Prior to 2022, most cases of mpox occurred in Central and West Africa. Cases in nonendemic countries were primarily reported in travelers returning from endemic regions. There was also an outbreak of human mpox in the United States in 2003 associated with infected prairie dogs who were exposed to imported animals from Africa. (See 'Geographic distribution' above.)

●Transmission – Human-to-human transmission of MPXV can occur through several routes. These include (see 'Human-to-human transmission' above):

•Close contact with infectious skin lesions. The global outbreak in nonendemic countries that started in 2022 has been primarily associated with close intimate contact, such as during sexual activity.

•Indirect contact with infectious fluid (eg, on contaminated linens).

•Percutaneous inoculation via needlestick injuries from supplies used to collect cutaneous lesion samples.

•Large respiratory droplets. For this to occur, prolonged face-to-face contact may be required (eg, within a six-foot radius for ≥3 hours in the absence of personal protection equipment [PPE]). Activities resulting in resuspension of dried material from lesions (eg, shaking contaminated linens) may also present a risk and should be avoided.

Mpox can also been acquired through contact with an infected animal's bodily fluids or through a bite. Monkeys and humans are incidental hosts; the reservoir is likely to be certain rodents. (See 'Animal-to-human transmission' above.)

●Clinical features – In patients with mpox, the incubation period from time of exposure to clinical illness is usually 5 to 13 days. During the global mpox outbreak in 2022, the incubation period has generally ranged from 7 to 10 days. (See 'Incubation period' above.)

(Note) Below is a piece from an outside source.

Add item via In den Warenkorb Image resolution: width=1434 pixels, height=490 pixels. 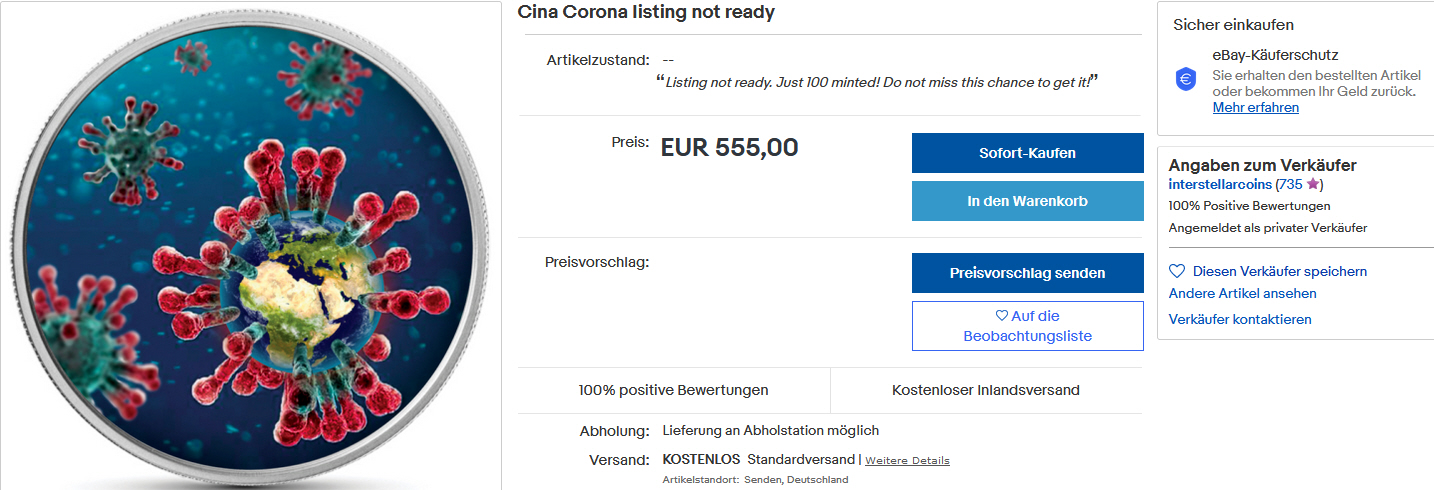pos(1027,201)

Patients often present with a systemic illness that includes fevers, chills, and myalgias followed by a characteristic rash. The rash typically begins as macules and evolves to papules, vesicles, and then pseudo-pustules. The lesions eventually crust over, and these crusts dry up and then fall off. (See 'Rash' above.)

During the outbreak of mpox that began in 2022, some patients presented with genital, rectal, and/or oral lesions without the initial prodrome (figure 1). Patients have also presented with proctitis, tonsillitis, ocular disease, and/or other complications (eg, encephalomyelitis). (See 'Clinical features specific to the multi-country outbreak in 2022' above.)

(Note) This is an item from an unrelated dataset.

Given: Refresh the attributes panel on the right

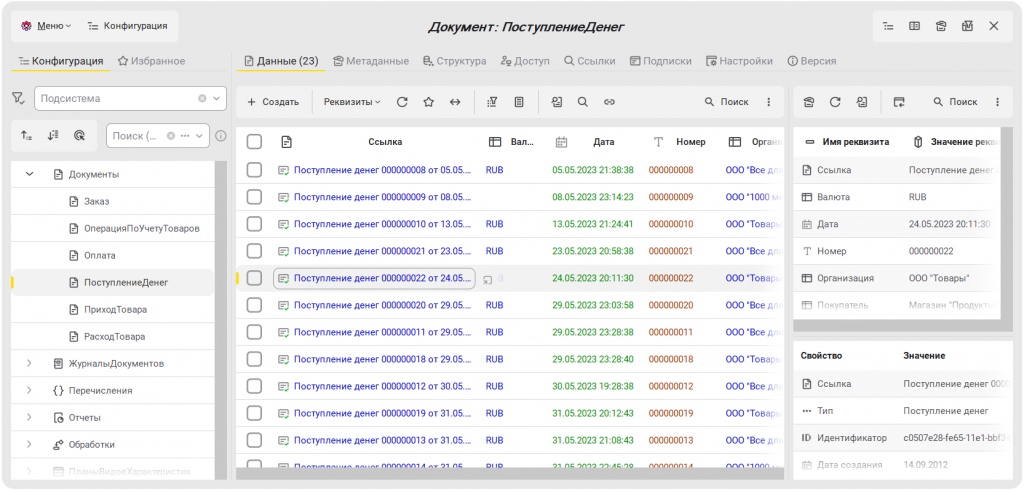Looking at the screenshot, I should pos(835,102).
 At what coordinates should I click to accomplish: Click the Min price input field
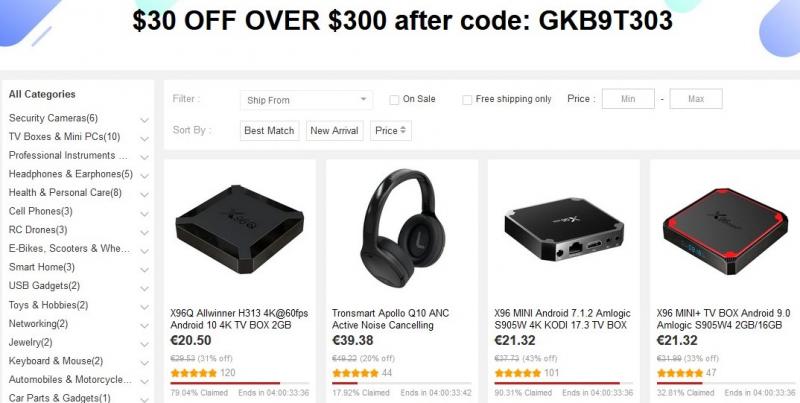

●Disease course – Most patients with mpox have a self-limited illness. In the 2022 global outbreak, rare deaths have been reported. By contrast, in Central Africa, where infection is caused by a different strain (clade 1), the fatality rate has been reported to be as high as 10 percent; severe disease is more commonly seen in children. (See 'Prognosis and risk for severe disease' above.)

●Evaluation and diagnosis – The diagnosis of mpox should be suspected in patients who present with a rash or other symptoms that could be consistent with mpox and have epidemiologic risk factors for infection (table 1). (See 'Evaluation and diagnosis' above.)

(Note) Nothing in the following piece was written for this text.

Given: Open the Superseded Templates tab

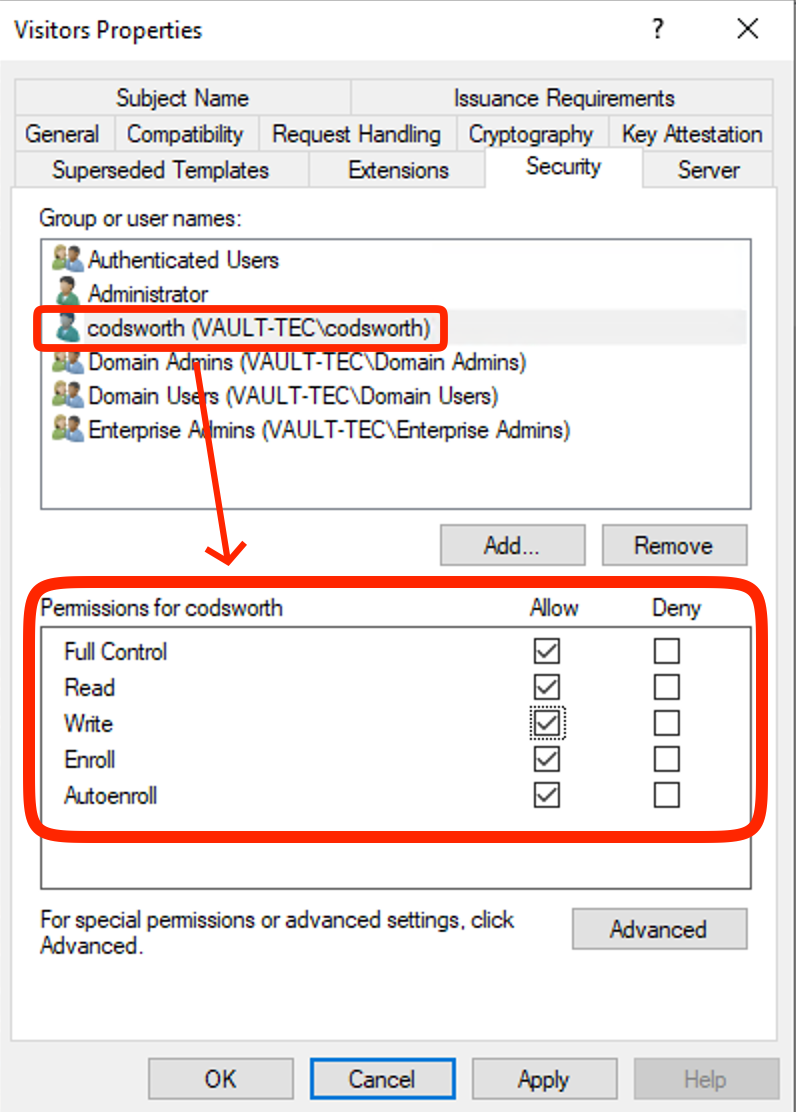Looking at the screenshot, I should (x=160, y=170).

A diagnosis of mpox infection can be made through demonstration of orthopoxvirus DNA (eg, by polymerase chain reaction [PCR] testing or next-generation sequencing of a clinical specimen) or through isolation of MPXV in culture from a clinical specimen.

●Differential diagnosis – When evaluating a patient with suspected mpox, varicella zoster virus (presenting as chickenpox or herpes zoster), herpes simplex, syphilis, smallpox, and other poxvirus infections should be included in the differential diagnosis. (See 'Differential diagnosis' above.)